§ Exercise: Rewrite all of the records below, putting "Display size" wherever "Screen dimensions" appears and changing nothing else.

[Records from a collection]
====================

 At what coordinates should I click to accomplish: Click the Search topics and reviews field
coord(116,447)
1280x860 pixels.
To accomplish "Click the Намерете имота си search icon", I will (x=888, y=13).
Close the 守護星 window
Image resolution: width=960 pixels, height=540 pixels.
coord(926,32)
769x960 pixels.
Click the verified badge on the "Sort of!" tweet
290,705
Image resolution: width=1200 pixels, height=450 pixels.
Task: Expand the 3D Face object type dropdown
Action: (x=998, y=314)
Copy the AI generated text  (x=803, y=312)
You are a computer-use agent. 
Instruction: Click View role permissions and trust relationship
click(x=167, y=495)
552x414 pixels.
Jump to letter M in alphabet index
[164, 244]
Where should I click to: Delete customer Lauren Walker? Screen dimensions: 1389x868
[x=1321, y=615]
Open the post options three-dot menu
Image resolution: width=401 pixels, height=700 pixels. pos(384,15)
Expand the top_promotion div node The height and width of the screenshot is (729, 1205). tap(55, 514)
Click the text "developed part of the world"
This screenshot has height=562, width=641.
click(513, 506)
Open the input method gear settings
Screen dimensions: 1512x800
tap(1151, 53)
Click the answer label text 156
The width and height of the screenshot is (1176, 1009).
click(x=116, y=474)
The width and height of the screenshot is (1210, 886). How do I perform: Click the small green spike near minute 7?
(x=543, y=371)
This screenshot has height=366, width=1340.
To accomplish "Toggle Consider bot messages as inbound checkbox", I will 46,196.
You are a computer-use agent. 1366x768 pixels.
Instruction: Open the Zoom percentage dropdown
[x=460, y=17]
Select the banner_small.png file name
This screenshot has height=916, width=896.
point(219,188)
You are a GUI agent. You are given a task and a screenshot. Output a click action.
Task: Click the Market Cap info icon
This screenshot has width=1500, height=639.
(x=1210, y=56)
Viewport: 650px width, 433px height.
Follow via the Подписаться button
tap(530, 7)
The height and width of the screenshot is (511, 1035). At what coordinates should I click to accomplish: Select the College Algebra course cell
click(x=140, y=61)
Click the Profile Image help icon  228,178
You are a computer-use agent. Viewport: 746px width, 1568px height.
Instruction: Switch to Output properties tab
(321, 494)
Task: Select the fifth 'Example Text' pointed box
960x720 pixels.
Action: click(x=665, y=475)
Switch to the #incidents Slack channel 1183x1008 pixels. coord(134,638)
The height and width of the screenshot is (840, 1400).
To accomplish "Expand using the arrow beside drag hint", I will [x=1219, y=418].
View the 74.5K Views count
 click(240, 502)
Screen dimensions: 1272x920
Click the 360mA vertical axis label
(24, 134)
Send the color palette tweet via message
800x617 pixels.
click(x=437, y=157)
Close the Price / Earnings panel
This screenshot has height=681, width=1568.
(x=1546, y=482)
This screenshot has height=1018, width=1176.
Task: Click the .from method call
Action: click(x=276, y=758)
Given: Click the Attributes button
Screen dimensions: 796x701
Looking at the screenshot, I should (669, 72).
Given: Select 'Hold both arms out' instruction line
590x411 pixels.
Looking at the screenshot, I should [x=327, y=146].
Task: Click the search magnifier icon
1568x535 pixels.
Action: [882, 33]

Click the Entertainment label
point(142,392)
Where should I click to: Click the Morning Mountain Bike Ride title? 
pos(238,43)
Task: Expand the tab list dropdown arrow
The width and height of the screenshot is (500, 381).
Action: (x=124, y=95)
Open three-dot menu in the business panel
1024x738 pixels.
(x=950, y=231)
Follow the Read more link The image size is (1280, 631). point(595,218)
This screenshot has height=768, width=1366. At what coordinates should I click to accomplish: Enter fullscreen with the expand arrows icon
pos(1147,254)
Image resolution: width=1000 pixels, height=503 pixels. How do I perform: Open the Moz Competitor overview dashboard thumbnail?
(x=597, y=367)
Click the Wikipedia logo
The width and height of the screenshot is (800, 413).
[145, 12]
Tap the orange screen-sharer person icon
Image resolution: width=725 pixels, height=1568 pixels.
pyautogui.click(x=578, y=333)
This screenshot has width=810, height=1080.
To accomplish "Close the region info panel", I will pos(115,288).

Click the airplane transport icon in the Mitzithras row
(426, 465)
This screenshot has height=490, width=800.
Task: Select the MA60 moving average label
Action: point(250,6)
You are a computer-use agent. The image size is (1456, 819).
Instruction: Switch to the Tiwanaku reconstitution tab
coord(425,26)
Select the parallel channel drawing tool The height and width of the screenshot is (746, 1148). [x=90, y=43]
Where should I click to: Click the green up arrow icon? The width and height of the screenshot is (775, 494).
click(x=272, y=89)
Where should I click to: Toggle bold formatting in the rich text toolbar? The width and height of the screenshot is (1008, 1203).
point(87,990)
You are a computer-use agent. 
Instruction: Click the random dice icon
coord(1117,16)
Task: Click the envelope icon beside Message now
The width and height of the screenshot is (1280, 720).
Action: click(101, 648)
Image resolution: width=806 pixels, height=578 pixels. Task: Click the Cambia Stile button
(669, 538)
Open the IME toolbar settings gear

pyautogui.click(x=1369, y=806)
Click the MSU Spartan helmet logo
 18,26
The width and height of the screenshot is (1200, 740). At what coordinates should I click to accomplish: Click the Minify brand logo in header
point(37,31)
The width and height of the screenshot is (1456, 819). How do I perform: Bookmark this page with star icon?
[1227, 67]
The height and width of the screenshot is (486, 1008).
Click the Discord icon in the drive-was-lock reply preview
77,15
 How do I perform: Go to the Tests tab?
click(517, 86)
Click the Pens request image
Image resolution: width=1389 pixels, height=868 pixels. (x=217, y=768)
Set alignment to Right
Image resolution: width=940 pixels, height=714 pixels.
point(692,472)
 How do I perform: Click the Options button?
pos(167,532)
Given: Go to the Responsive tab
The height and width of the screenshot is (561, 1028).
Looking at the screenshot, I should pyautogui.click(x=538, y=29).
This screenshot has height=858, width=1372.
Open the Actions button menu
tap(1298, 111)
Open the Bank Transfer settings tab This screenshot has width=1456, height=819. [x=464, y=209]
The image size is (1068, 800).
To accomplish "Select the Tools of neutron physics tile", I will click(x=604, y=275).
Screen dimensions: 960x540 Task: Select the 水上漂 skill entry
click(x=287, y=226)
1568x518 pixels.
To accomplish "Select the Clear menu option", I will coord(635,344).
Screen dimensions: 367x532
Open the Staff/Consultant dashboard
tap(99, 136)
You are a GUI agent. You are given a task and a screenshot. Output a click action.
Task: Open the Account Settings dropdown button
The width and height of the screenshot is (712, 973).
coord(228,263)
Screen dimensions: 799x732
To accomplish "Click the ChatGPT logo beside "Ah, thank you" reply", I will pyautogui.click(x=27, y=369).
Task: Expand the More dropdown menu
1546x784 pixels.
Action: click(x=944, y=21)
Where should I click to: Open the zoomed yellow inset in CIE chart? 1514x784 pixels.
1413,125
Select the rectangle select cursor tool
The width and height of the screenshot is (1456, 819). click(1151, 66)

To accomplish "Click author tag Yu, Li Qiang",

====================

§ Task answer:
 At what coordinates should I click to accomplish: Click the Search topics and reviews field
coord(116,447)
1280x860 pixels.
To accomplish "Click the Намерете имота си search icon", I will (x=888, y=13).
Close the 守護星 window
Image resolution: width=960 pixels, height=540 pixels.
coord(926,32)
769x960 pixels.
Click the verified badge on the "Sort of!" tweet
290,705
Image resolution: width=1200 pixels, height=450 pixels.
Task: Expand the 3D Face object type dropdown
Action: (x=998, y=314)
Copy the AI generated text  (x=803, y=312)
You are a computer-use agent. 
Instruction: Click View role permissions and trust relationship
click(x=167, y=495)
552x414 pixels.
Jump to letter M in alphabet index
[164, 244]
Where should I click to: Delete customer Lauren Walker? Display size: 1389x868
[x=1321, y=615]
Open the post options three-dot menu
Image resolution: width=401 pixels, height=700 pixels. pos(384,15)
Expand the top_promotion div node The height and width of the screenshot is (729, 1205). tap(55, 514)
Click the text "developed part of the world"
This screenshot has height=562, width=641.
click(513, 506)
Open the input method gear settings
Display size: 1512x800
tap(1151, 53)
Click the answer label text 156
The width and height of the screenshot is (1176, 1009).
click(x=116, y=474)
The width and height of the screenshot is (1210, 886). How do I perform: Click the small green spike near minute 7?
(x=543, y=371)
This screenshot has height=366, width=1340.
To accomplish "Toggle Consider bot messages as inbound checkbox", I will 46,196.
You are a computer-use agent. 1366x768 pixels.
Instruction: Open the Zoom percentage dropdown
[x=460, y=17]
Select the banner_small.png file name
This screenshot has height=916, width=896.
point(219,188)
You are a GUI agent. You are given a task and a screenshot. Output a click action.
Task: Click the Market Cap info icon
This screenshot has width=1500, height=639.
(x=1210, y=56)
Viewport: 650px width, 433px height.
Follow via the Подписаться button
tap(530, 7)
The height and width of the screenshot is (511, 1035). At what coordinates should I click to accomplish: Select the College Algebra course cell
click(x=140, y=61)
Click the Profile Image help icon  228,178
You are a computer-use agent. Viewport: 746px width, 1568px height.
Instruction: Switch to Output properties tab
(321, 494)
Task: Select the fifth 'Example Text' pointed box
960x720 pixels.
Action: click(x=665, y=475)
Switch to the #incidents Slack channel 1183x1008 pixels. coord(134,638)
The height and width of the screenshot is (840, 1400).
To accomplish "Expand using the arrow beside drag hint", I will [x=1219, y=418].
View the 74.5K Views count
 click(240, 502)
Display size: 1272x920
Click the 360mA vertical axis label
(24, 134)
Send the color palette tweet via message
800x617 pixels.
click(x=437, y=157)
Close the Price / Earnings panel
This screenshot has height=681, width=1568.
(x=1546, y=482)
This screenshot has height=1018, width=1176.
Task: Click the .from method call
Action: click(x=276, y=758)
Given: Click the Attributes button
Display size: 796x701
Looking at the screenshot, I should (669, 72).
Given: Select 'Hold both arms out' instruction line
590x411 pixels.
Looking at the screenshot, I should [x=327, y=146].
Task: Click the search magnifier icon
1568x535 pixels.
Action: [882, 33]

Click the Entertainment label
point(142,392)
Where should I click to: Click the Morning Mountain Bike Ride title? 
pos(238,43)
Task: Expand the tab list dropdown arrow
The width and height of the screenshot is (500, 381).
Action: (x=124, y=95)
Open three-dot menu in the business panel
1024x738 pixels.
(x=950, y=231)
Follow the Read more link The image size is (1280, 631). point(595,218)
This screenshot has height=768, width=1366. At what coordinates should I click to accomplish: Enter fullscreen with the expand arrows icon
pos(1147,254)
Image resolution: width=1000 pixels, height=503 pixels. How do I perform: Open the Moz Competitor overview dashboard thumbnail?
(x=597, y=367)
Click the Wikipedia logo
The width and height of the screenshot is (800, 413).
[145, 12]
Tap the orange screen-sharer person icon
Image resolution: width=725 pixels, height=1568 pixels.
pyautogui.click(x=578, y=333)
This screenshot has width=810, height=1080.
To accomplish "Close the region info panel", I will pos(115,288).

Click the airplane transport icon in the Mitzithras row
(426, 465)
This screenshot has height=490, width=800.
Task: Select the MA60 moving average label
Action: point(250,6)
You are a computer-use agent. The image size is (1456, 819).
Instruction: Switch to the Tiwanaku reconstitution tab
coord(425,26)
Select the parallel channel drawing tool The height and width of the screenshot is (746, 1148). [x=90, y=43]
Where should I click to: Click the green up arrow icon? The width and height of the screenshot is (775, 494).
click(x=272, y=89)
Where should I click to: Toggle bold formatting in the rich text toolbar? The width and height of the screenshot is (1008, 1203).
point(87,990)
You are a computer-use agent. 
Instruction: Click the random dice icon
coord(1117,16)
Task: Click the envelope icon beside Message now
The width and height of the screenshot is (1280, 720).
Action: click(101, 648)
Image resolution: width=806 pixels, height=578 pixels. Task: Click the Cambia Stile button
(669, 538)
Open the IME toolbar settings gear

pyautogui.click(x=1369, y=806)
Click the MSU Spartan helmet logo
 18,26
The width and height of the screenshot is (1200, 740). At what coordinates should I click to accomplish: Click the Minify brand logo in header
point(37,31)
The width and height of the screenshot is (1456, 819). How do I perform: Bookmark this page with star icon?
[1227, 67]
The height and width of the screenshot is (486, 1008).
Click the Discord icon in the drive-was-lock reply preview
77,15
 How do I perform: Go to the Tests tab?
click(517, 86)
Click the Pens request image
Image resolution: width=1389 pixels, height=868 pixels. (x=217, y=768)
Set alignment to Right
Image resolution: width=940 pixels, height=714 pixels.
point(692,472)
 How do I perform: Click the Options button?
pos(167,532)
Given: Go to the Responsive tab
The height and width of the screenshot is (561, 1028).
Looking at the screenshot, I should pyautogui.click(x=538, y=29).
This screenshot has height=858, width=1372.
Open the Actions button menu
tap(1298, 111)
Open the Bank Transfer settings tab This screenshot has width=1456, height=819. [x=464, y=209]
The image size is (1068, 800).
To accomplish "Select the Tools of neutron physics tile", I will click(x=604, y=275).
Display size: 960x540 Task: Select the 水上漂 skill entry
click(x=287, y=226)
1568x518 pixels.
To accomplish "Select the Clear menu option", I will coord(635,344).
Display size: 367x532
Open the Staff/Consultant dashboard
tap(99, 136)
You are a GUI agent. You are given a task and a screenshot. Output a click action.
Task: Open the Account Settings dropdown button
The width and height of the screenshot is (712, 973).
coord(228,263)
Display size: 799x732
To accomplish "Click the ChatGPT logo beside "Ah, thank you" reply", I will pyautogui.click(x=27, y=369).
Task: Expand the More dropdown menu
1546x784 pixels.
Action: click(x=944, y=21)
Where should I click to: Open the zoomed yellow inset in CIE chart? 1514x784 pixels.
1413,125
Select the rectangle select cursor tool
The width and height of the screenshot is (1456, 819). click(1151, 66)

To accomplish "Click author tag Yu, Li Qiang",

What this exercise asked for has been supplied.